Torino e il turismo

Venerdì 28 giugno ho partecipato all’Assamblea Annuale degli Associati Federalberghi di Torino per motivi di lavoro. La riunione si è tenuta presso il Centro Congressi La Centrale – Nuvola Lavazza, che è il quartiere generale della casa produttrice di caffè in Torino.

L’oggetto dell’assemblea è presentare i numeri dei flussi turistici nella città sabauda e la presentazione della pianificazione degli eventi futuri.

La presentazione dei dati turistici

Durante i lavori dell’assemblea, diversi relatori hanno presentato i dati relativi i flussi turistici a Torino. Tutti concordano che la città ha un numero crescente di presenze nell’ultima decade. I dati mostrano come la domanda sulla città sta cambiando. Infatti, quest’anno c’è una maggiore richiesta nei mesi estivi rispetto ai mesi primaverili. Quello che mi ha stupito è che il relatore non ha saputo chiarire il motivo.

L’aumento delle presenze, ha portato all’aumento dell’offerta ricettiva: alberghi ed extra-alberghiero. E’ stato detto che i grandi colossi del mondo alberghiero puntano gli occhi sulla città. Le strutture extra-alberghiere (bed&breakfast, affitta camere, appartamenti per vacanze) sono aumentati e si evidenza che questo settore non è soggetto a normative come quello alberghiero. Questo causa nel comparto ricettivo un’offerta non omogenea. A mio avviso, questo fatto a lungo andare può causare un danno d’immagine alla città.

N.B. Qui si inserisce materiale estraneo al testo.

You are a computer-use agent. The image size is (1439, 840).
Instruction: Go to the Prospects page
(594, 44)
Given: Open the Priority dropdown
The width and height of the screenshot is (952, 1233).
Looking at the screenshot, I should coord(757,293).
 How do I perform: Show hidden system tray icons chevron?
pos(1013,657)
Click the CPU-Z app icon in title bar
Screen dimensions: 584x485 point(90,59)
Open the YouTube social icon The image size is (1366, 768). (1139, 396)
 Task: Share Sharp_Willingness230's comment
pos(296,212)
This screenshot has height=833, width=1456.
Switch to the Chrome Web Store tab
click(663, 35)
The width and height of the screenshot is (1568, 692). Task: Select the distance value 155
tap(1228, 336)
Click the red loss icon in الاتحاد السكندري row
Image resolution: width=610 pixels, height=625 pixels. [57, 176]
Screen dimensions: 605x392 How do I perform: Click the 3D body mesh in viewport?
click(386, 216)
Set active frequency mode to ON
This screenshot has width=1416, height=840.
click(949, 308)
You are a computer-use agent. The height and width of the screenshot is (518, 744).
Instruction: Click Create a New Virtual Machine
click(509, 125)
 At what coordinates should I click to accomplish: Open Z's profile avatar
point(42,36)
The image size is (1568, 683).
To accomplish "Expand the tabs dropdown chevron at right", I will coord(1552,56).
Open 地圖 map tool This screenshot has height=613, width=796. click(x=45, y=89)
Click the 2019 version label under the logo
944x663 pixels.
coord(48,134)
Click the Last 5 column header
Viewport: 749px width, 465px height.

Piazzetta reale vista da Palazzo Madama

La promozione di Torino

La seconda parte dell’assemblea ha presentato l’attività di promozione della città sabauda. Da subito si è notato come quest’attività è frammentata. Ci sono tante iniziative in essere sia da parte degli enti pubblici e soggetti privati. Il fatto, che mi ha colpito in modo negativo, è stato come la Pubblica Amministrazione non ha risposto chiaramente alle domande sugli eventi futuri della città. Essi dovrebbero essere resi noti agli attori del settore turismo per la programmazione.

Sfinge presso il Museo Egizio di Torino

L’impressione ricevuta è di una serie di progetti interessanti, però non coordinati e condivisi. Questo causa una mancata comunicazione efficace al turista di Torino.

Questo fatto spiega, perché il relatore, citato nel paragrafo precedente, non ha saputo spiegare il cambiamento dei movimenti turistici per l’anno 2019.

Per concludere, bisogna creare il sistema Torino con un regista coordinante.